New drug-resistant gene found in water polluted with pharma waste

Hyderabad is now home to a  new resistance gene, named as ‘blaRSA2’, that can render useless even  Carbapenems, the type of antibiotics which are used as last-resort medicines to treat patients
Iska Vaagu flows adjacent to the pharmaceutical effuent treatment plant at Patancheru, in Hyderabad on Sunday | R Satish Babu
Iska Vaagu flows adjacent to the pharmaceutical effuent treatment plant at Patancheru, in Hyderabad on Sunday | R Satish Babu

HYDERABAD: Hyderabad is now home to a  new resistance gene, named as ‘blaRSA2’, that can render useless even  Carbapenems, the type of antibiotics which are used as last-resort medicines to treat patients suffering from infections caused due to tough-to-treat, multi-drug resistant bacteria. Moreover,  the new gene has been found to be located on plasmids, that are small circular DNA molecules in cells which can be transferred from one bacteria to another. In simple words, this means that a bacteria possessing the resistant blaRSA2 gene, can transfer its resistance to another bacteria in the environment or even to pathogenic bacteria that cause diseases in humans, thus making them resistant to Carbapenems. 

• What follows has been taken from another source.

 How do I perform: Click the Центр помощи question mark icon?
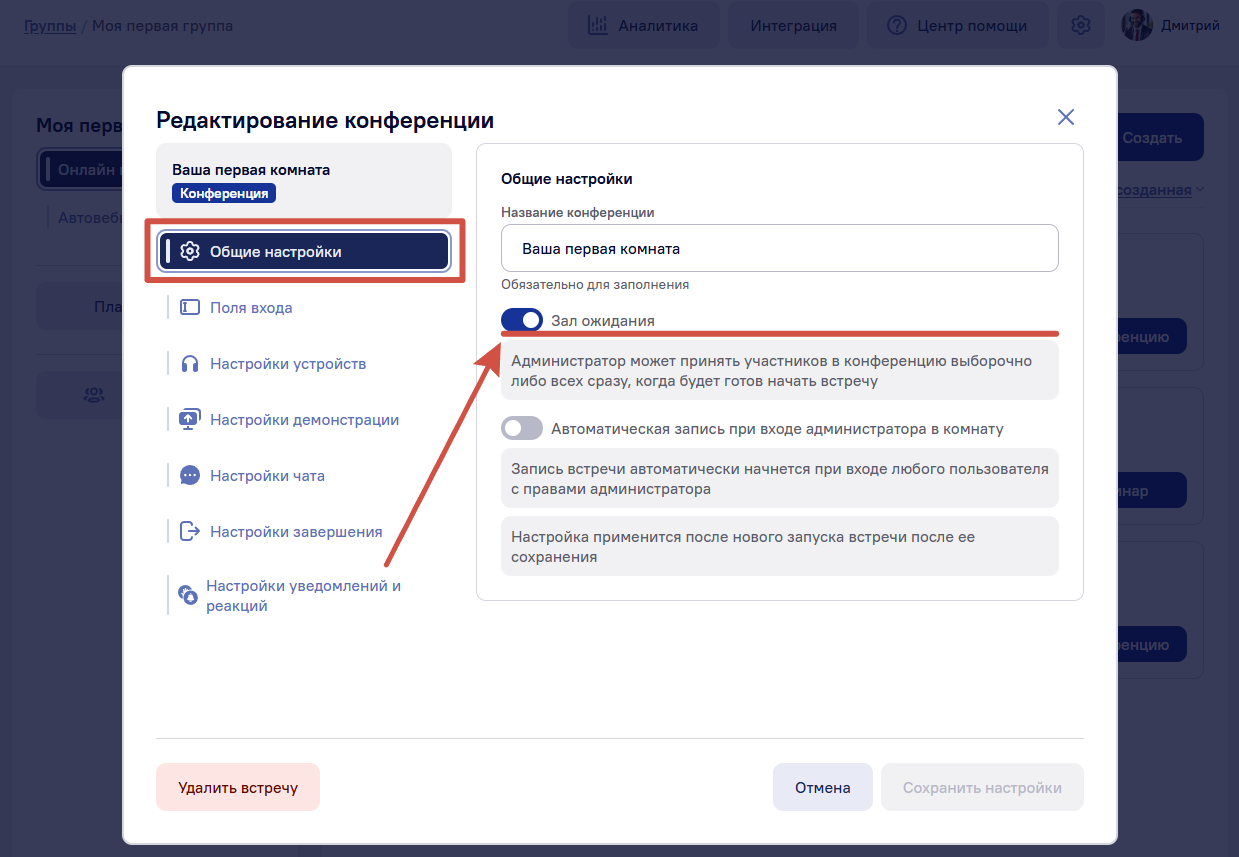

This  new gene was discovered by researchers from University of Gothenburg,  Sweden, in water samples collected from Iska Vaagu stream that flows  through Patancheru that was found to be polluted with antibiotics in earlier studies, as it gets contaminated by effluent  from pharmaceutical industries and also with treated effluent flowing out of Patancheru Enviro Tech Ltd, a common effluent  treatment plant to treat effluent from pharmaceutical industries.  

The study by researchers from the Swedish university titled ‘Functional metagenomics reveals a novel carbapenem-hydrolyzing mobile beta-lactamase from Indian river sediments contaminated with antibiotic production waste’, reports six new antibiotic-resistant genes that were not reported before, including the blaRSA2. Five of these new resistance genes are found to be resistant to Beta-lactam class of antibiotics,  which includes antibiotics like penicillin-derivatives and cephalosporins and one was found to be resistant to aminoglycosides.

Nachiket P  Marathe, Centre for Antibiotic Resistance Research, University of  Gothenburg and corresponding author of the study said, “We have shown in our earlier studies that antibiotic pollution from drug manufacturing is enriching environmental bacteria with antibiotic resistance genes and mobile genetic elements. This study shows that not only known resistance genes but novel resistance genes that provide resistance to clinically important antibiotics are present in the river sediments polluted by antibiotic production waste.